TASK STATEMENT: Every entry below is to be returned unchanged. Images are not part of the copy.

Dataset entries
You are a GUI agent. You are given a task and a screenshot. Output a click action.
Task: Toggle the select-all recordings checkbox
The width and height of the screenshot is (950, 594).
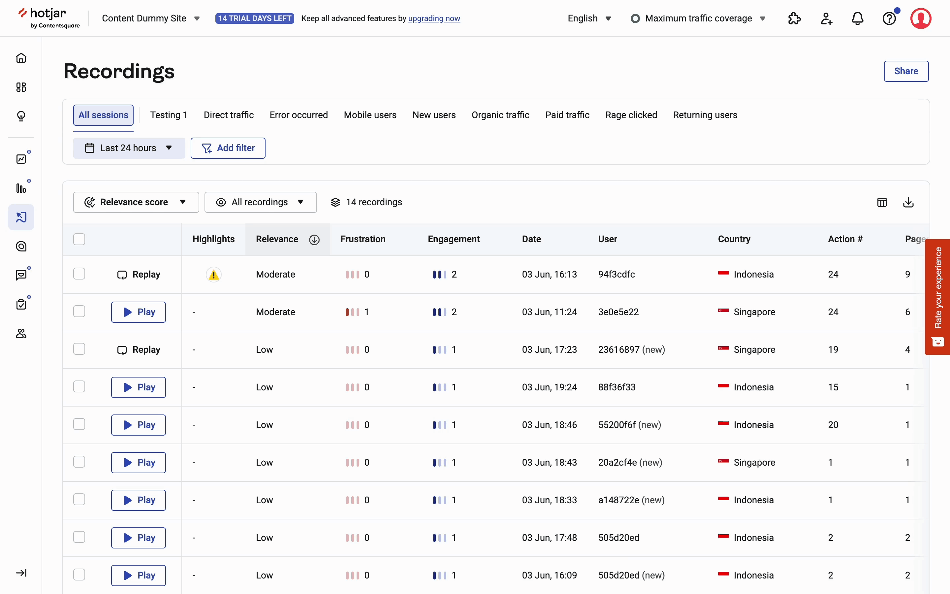(80, 239)
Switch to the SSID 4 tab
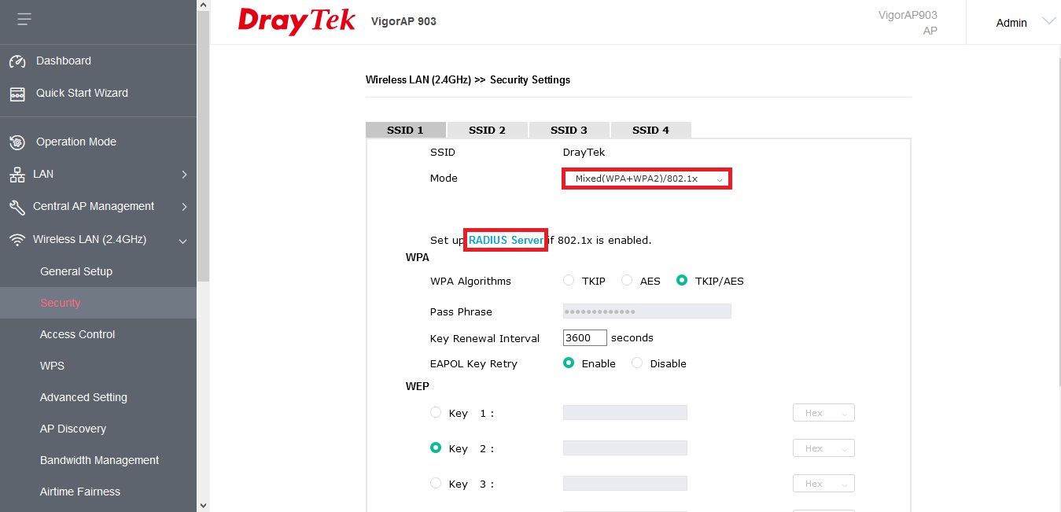 click(650, 131)
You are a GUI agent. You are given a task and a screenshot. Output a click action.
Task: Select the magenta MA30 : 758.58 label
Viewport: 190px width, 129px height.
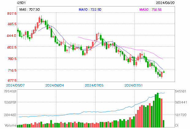[150, 10]
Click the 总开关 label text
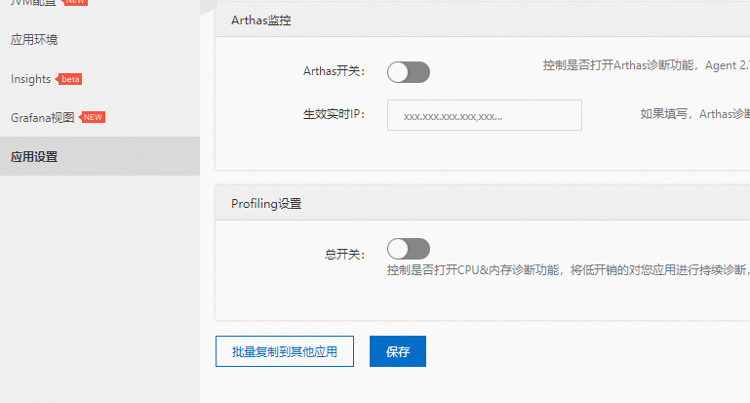 coord(343,254)
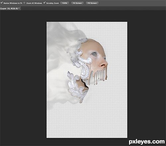The image size is (166, 146).
Task: Click the pxleyes.com watermark
Action: point(147,142)
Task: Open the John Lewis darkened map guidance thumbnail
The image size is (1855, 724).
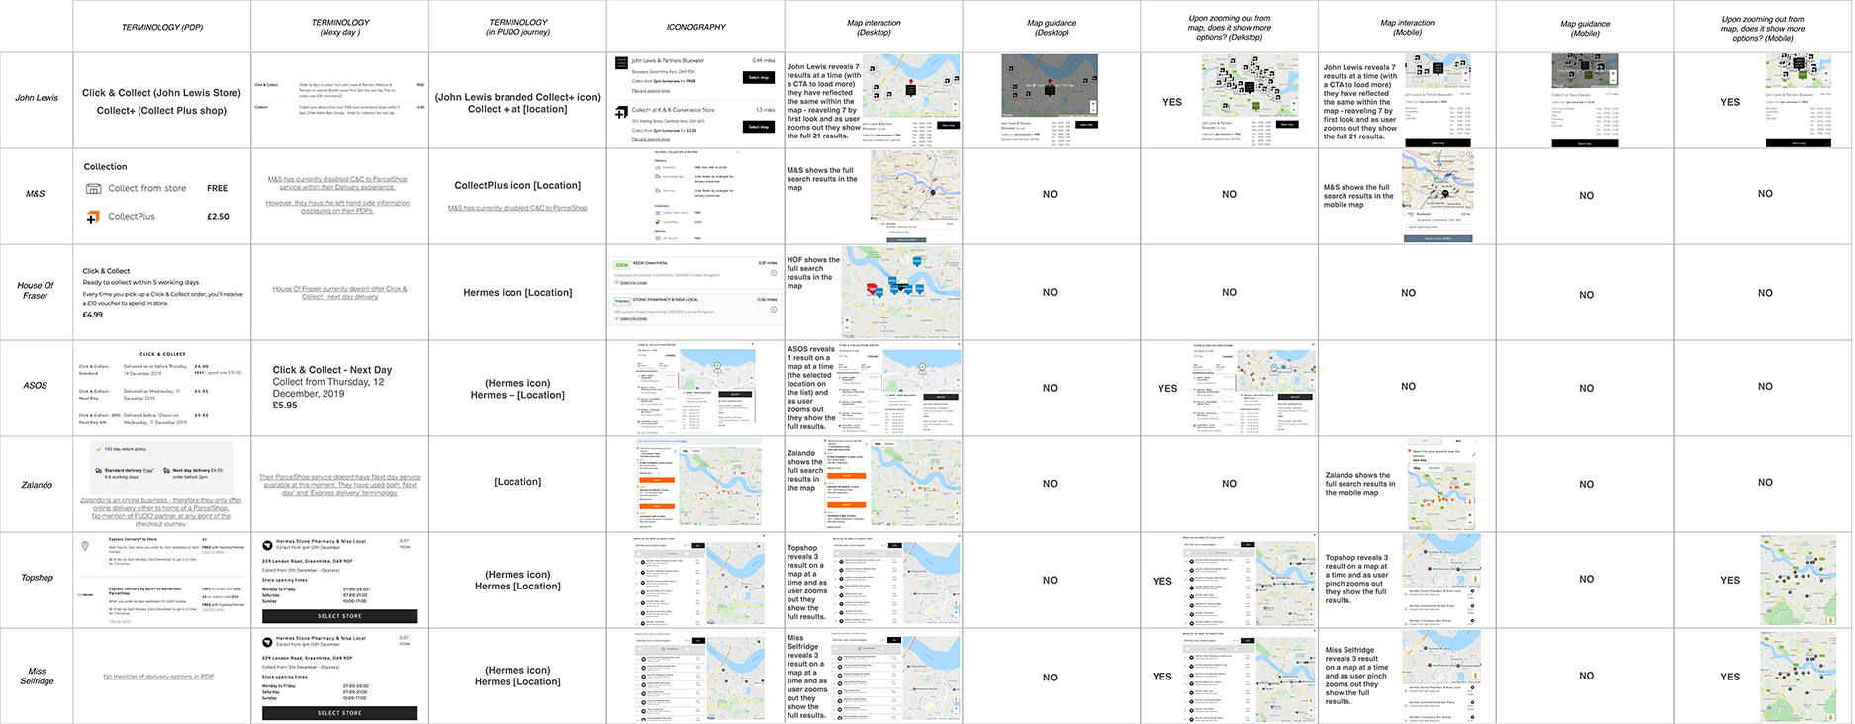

WORKED SOLUTION:
You are a GUI agent. You are given a task and a screenshot. Output a click action.
Task: Toggle the select-all recordings checkbox
The width and height of the screenshot is (950, 594).
(80, 239)
Switch to the SSID 4 tab
 click(650, 131)
You are a GUI agent. You are given a task and a screenshot. Output a click action.
Task: Select the magenta MA30 : 758.58 label
Viewport: 190px width, 129px height.
[150, 10]
Click the 总开关 label text
 coord(343,254)
The image size is (166, 146).
Task: Click the pxleyes.com watermark
Action: point(147,142)
Task: Open the John Lewis darkened map guidance thumbnail
The image size is (1855, 724).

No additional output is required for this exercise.